Donald Trump selou volta à Presidência e acumulou recursos suficientes para retomar vanguarda na onda global de autocratização. A exploração do medo e do ressentimento, a promessa de soluções rápidas para problemas existenciais, somados à dose de erros do partido democrata, explicam bem a vitória eleitoral.
Mas há capítulo preliminar na história: as falhas institucionais que lhe permitiram disputar a eleição. O país tem sistema eleitoral arcaico, com déficits extraordinários não só para promover eleições livres e justas, mas para responsabilizar a delinquência eleitoral.
E mesmo as modestas instituições existentes foram lenientes: o Senado, em dois julgamentos de impeachment; a Suprema Corte, ao entender que ex-presidente tem imunidade contra acusações criminais. Um condenado criminal, líder da tentativa de golpe em 6 de janeiro de 2021, participou do processo e venceu.
Democracias submetem políticos não só ao julgamento do eleitor, mas ao julgamento da lei. Quando comentaristas atribuem ao primeiro supremacia sobre o segundo, como se a eleição fosse o primeiro e único medidor da regularidade democrática, independentemente do julgamento da justiça, contribuem para confusão conceitual não inocente nem inofensiva.

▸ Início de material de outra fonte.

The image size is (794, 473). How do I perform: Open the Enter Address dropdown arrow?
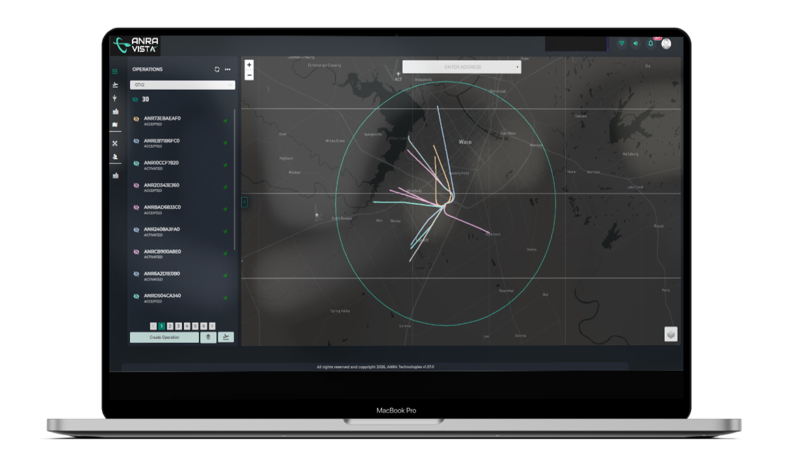pos(517,67)
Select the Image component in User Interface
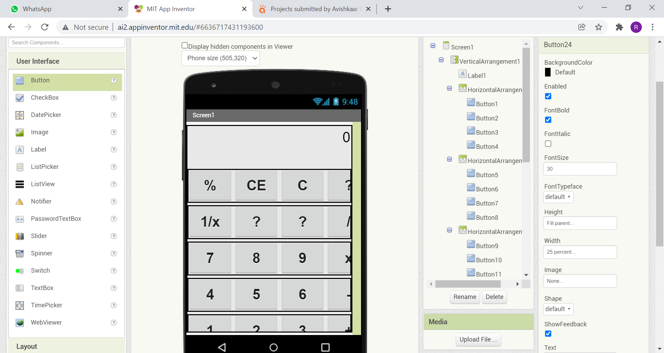Screen dimensions: 664x353 click(x=20, y=132)
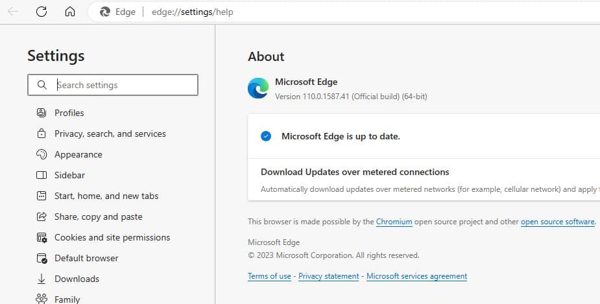Follow the open source software link
Viewport: 600px width, 304px height.
click(557, 222)
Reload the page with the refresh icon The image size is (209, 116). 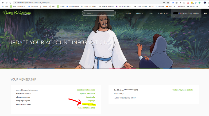tap(10, 2)
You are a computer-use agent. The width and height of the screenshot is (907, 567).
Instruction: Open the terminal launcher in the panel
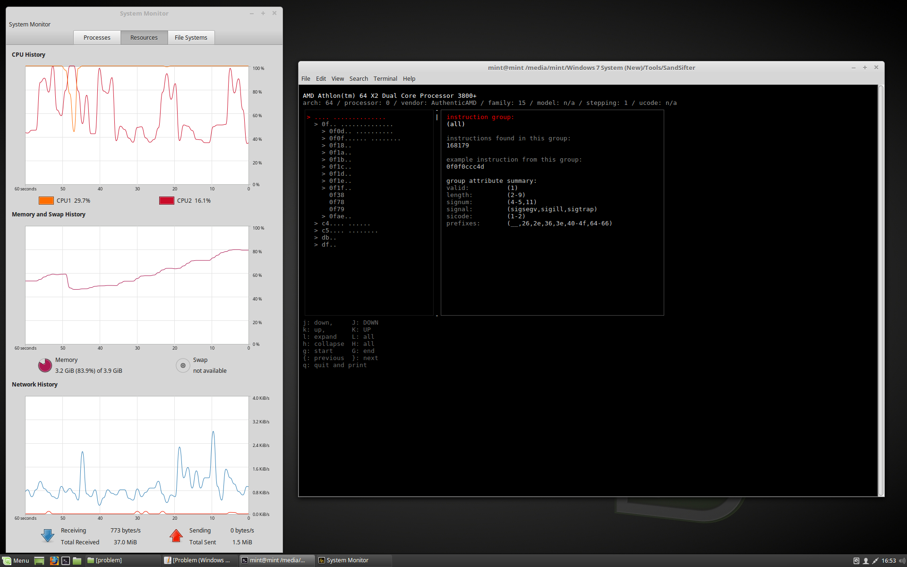pyautogui.click(x=66, y=560)

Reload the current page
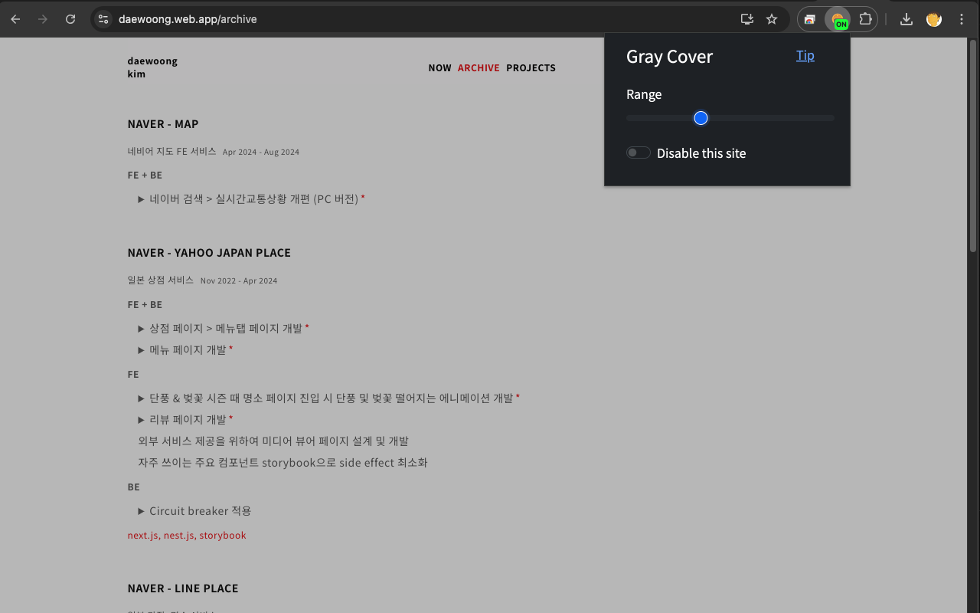[x=70, y=19]

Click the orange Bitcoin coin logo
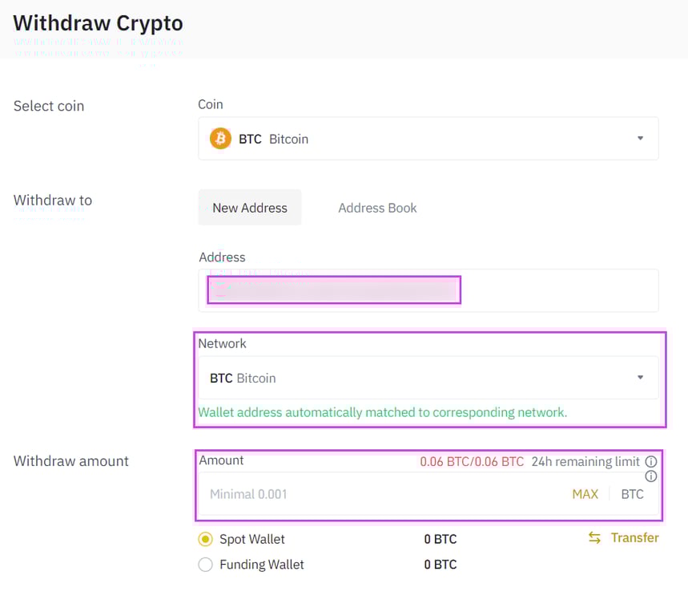click(x=220, y=139)
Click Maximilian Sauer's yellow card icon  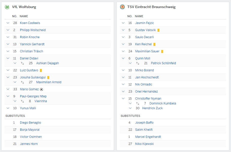tap(162, 51)
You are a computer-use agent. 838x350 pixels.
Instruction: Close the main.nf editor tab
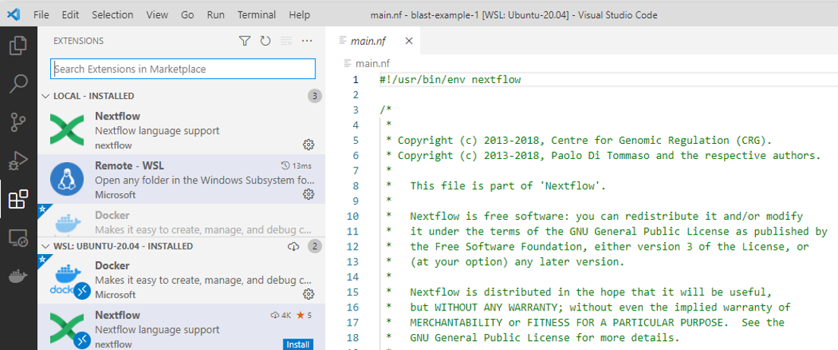coord(408,41)
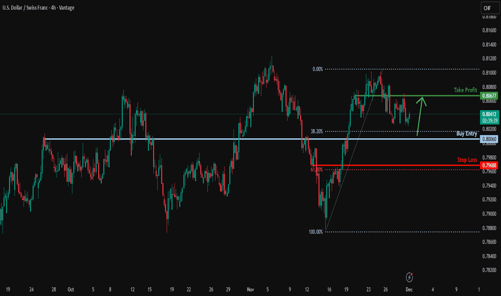This screenshot has height=296, width=501.
Task: Click the Oct label on time axis
Action: [x=71, y=289]
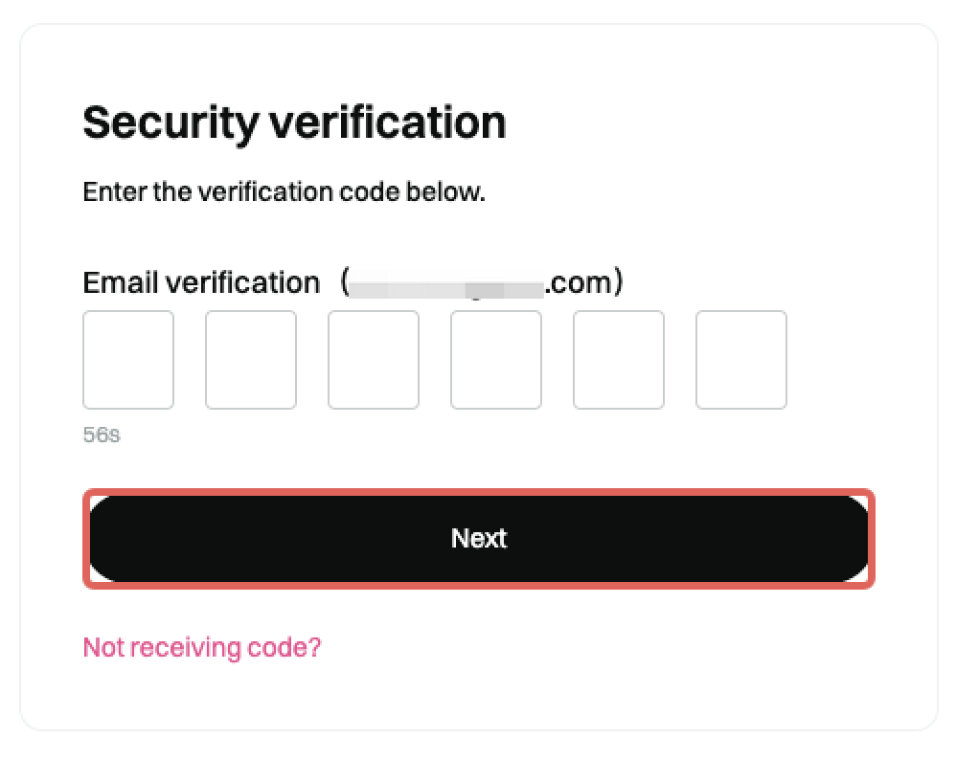Click the 56s countdown timer
Image resolution: width=956 pixels, height=760 pixels.
click(x=101, y=436)
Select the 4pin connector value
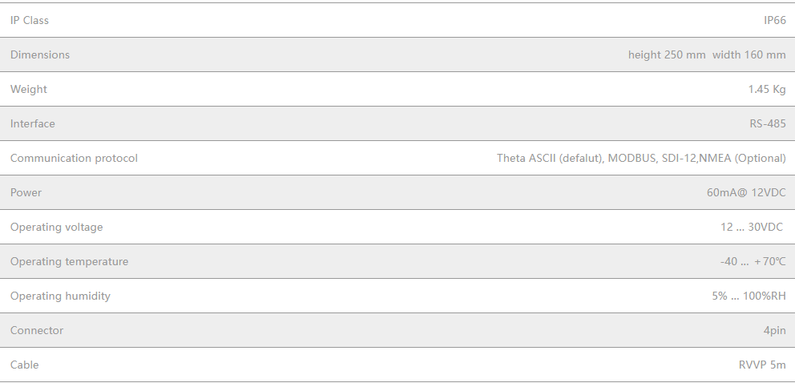The image size is (795, 383). [774, 330]
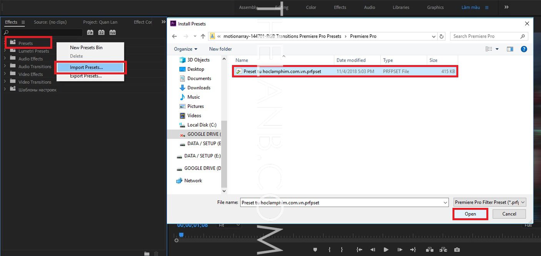
Task: Open the file type filter dropdown
Action: [x=489, y=202]
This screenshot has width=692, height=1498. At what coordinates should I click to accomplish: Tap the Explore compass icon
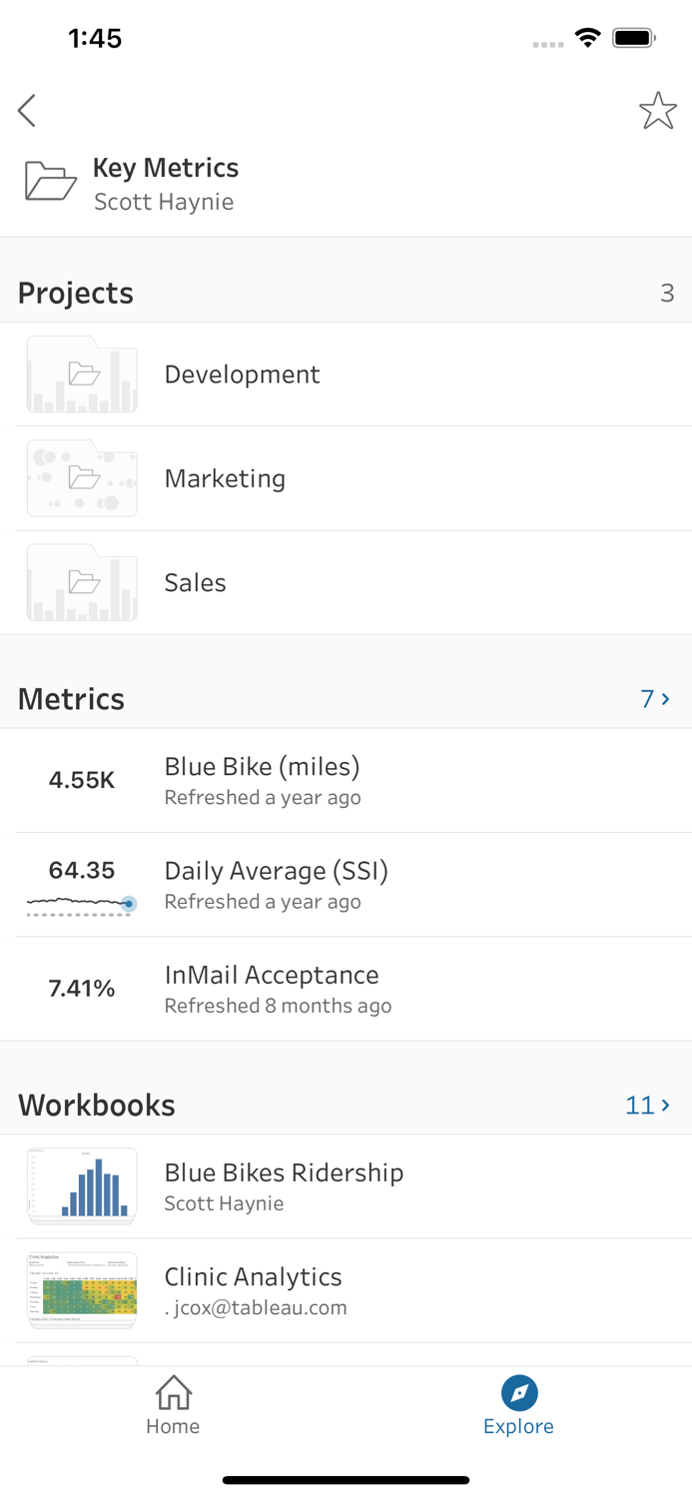pyautogui.click(x=518, y=1393)
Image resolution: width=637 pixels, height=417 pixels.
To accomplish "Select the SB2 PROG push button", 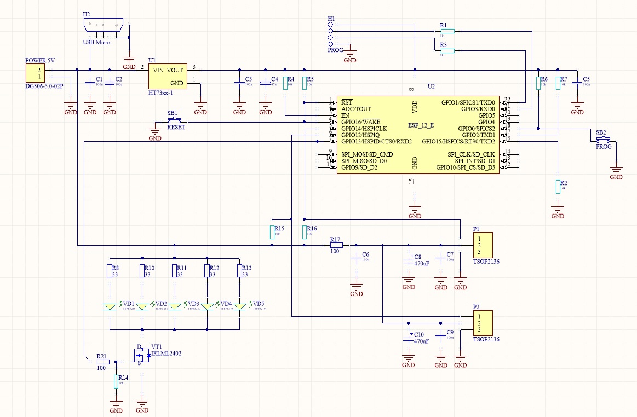I will [603, 140].
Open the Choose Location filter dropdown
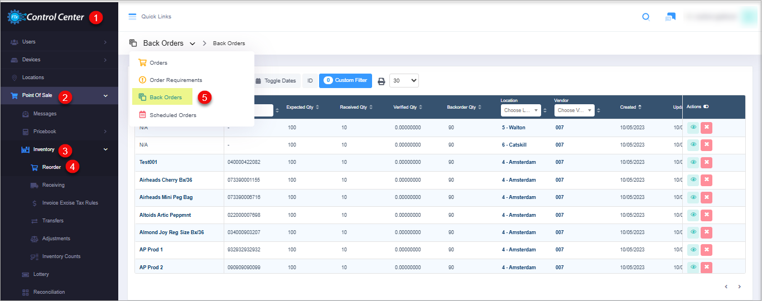Screen dimensions: 762x301 pyautogui.click(x=520, y=110)
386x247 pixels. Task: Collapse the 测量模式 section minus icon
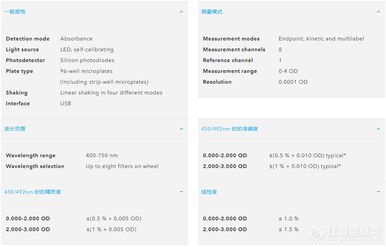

O êxito de Trump terá repercussões de muitos tipos na política brasileira. Uma delas está em curso: o projeto de ressuscitação eleitoral de Jair Bolsonaro por meio da anistia à sua inelegibilidade e a não condenação pelos outros crimes de que é acusado.
No papel, temos instituições versáteis contra interferência, um modelo mais capaz de realizar eleições livres e controlar o ilícito. Na prática institucional, esse modelo está sujeito a sucumbir se não for conduzido por procuradores e juízes corajosos e responsáveis.
Processos de autocratização, ou a gradual transição de regime democrático para autocrático, adotam relação estratégica com o tempo. Sem precipitação golpista, sem intentona, sem tanque na rua, mas passo a passo, abusando de eleições, reeleições e práticas ilegais para erodir a institucionalidade. Tudo na sua devida hora para que o produto final, o fim da democracia, seja maior que a soma das partes.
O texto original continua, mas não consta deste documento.